_Problem to work on_
Images excepted, the data below must be repeated exactly.
─── Record set ───
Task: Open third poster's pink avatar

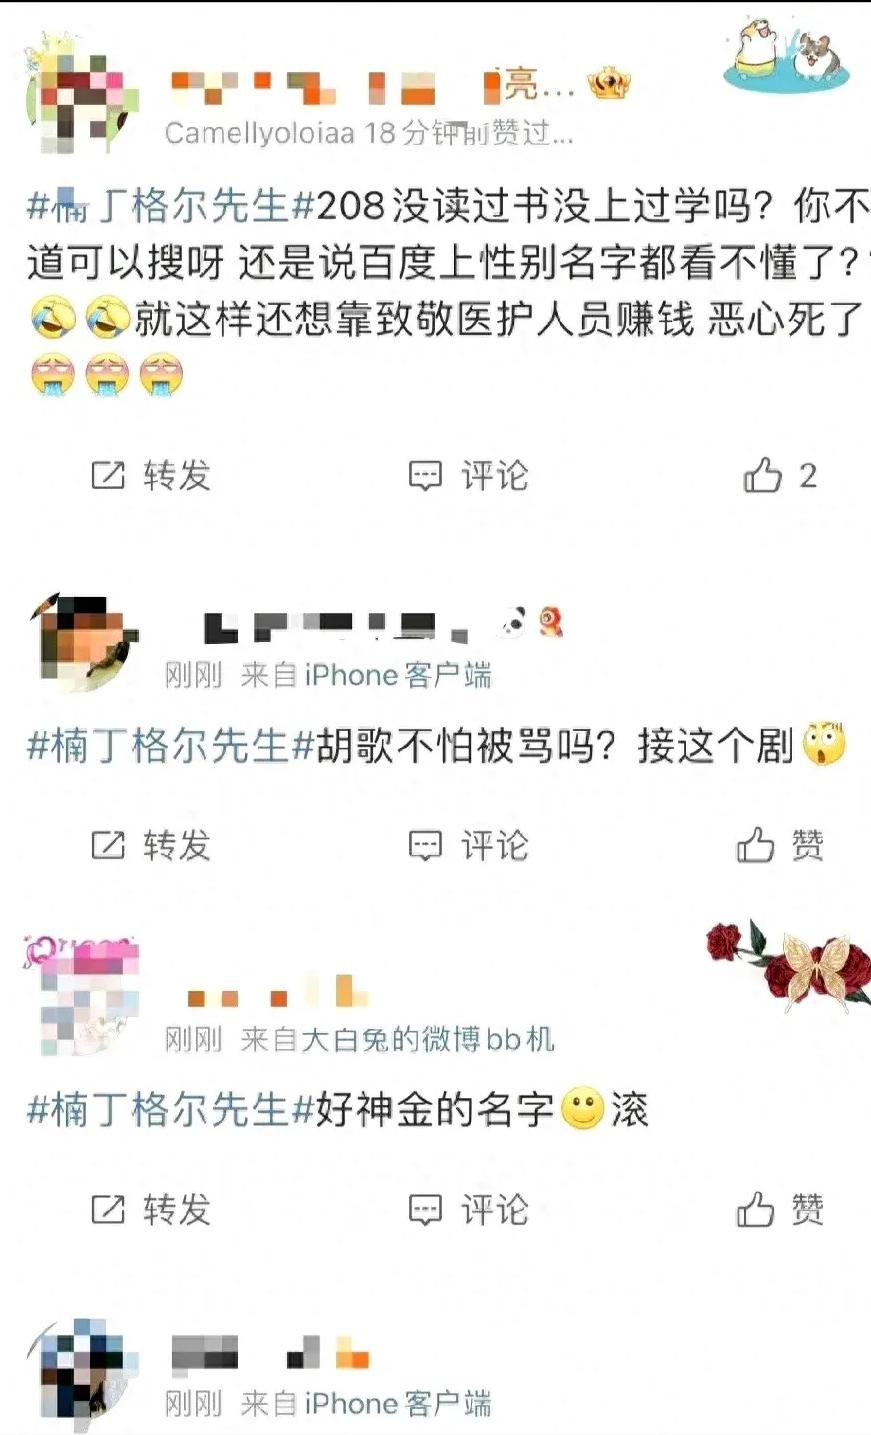Action: tap(82, 997)
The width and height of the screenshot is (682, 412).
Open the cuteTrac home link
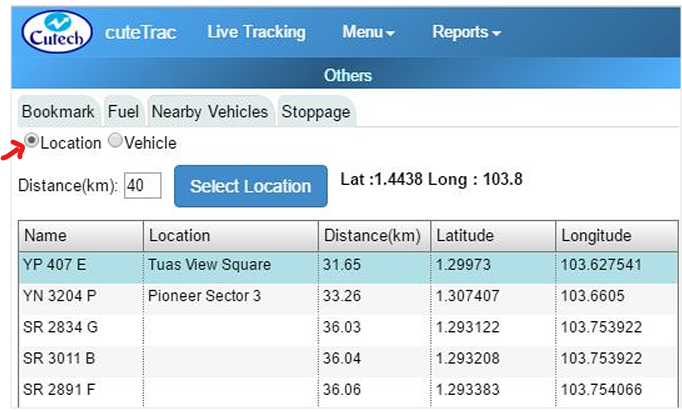(140, 32)
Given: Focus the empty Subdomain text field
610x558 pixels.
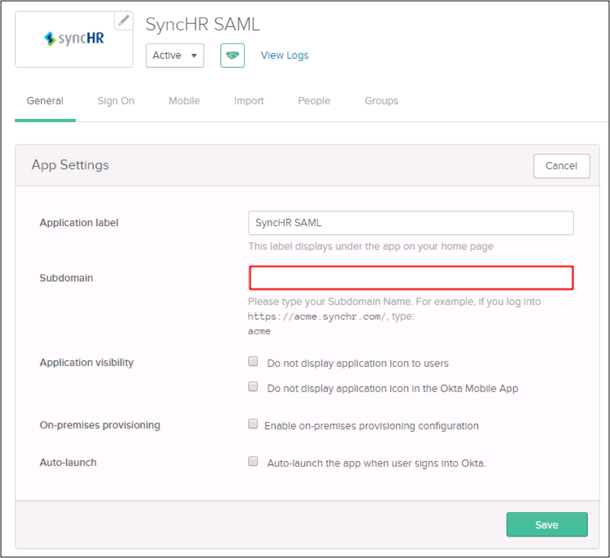Looking at the screenshot, I should click(x=410, y=278).
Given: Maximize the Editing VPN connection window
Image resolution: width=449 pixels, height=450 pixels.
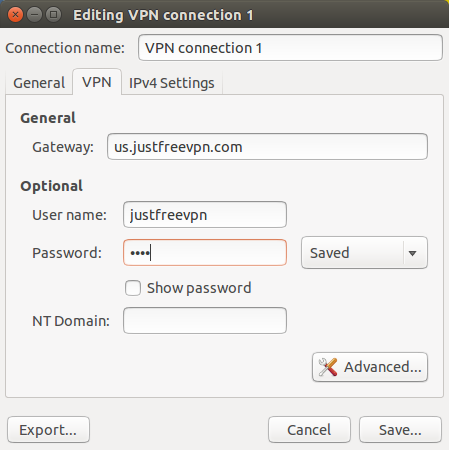Looking at the screenshot, I should click(53, 15).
───
_Reply to the exercise_
Task: Open third poster's pink avatar

Action: tap(82, 997)
The width and height of the screenshot is (682, 412).
Open the cuteTrac home link
(140, 32)
Given: Focus the empty Subdomain text field
610x558 pixels.
Looking at the screenshot, I should click(x=410, y=278).
Given: Maximize the Editing VPN connection window
Image resolution: width=449 pixels, height=450 pixels.
Looking at the screenshot, I should click(53, 15).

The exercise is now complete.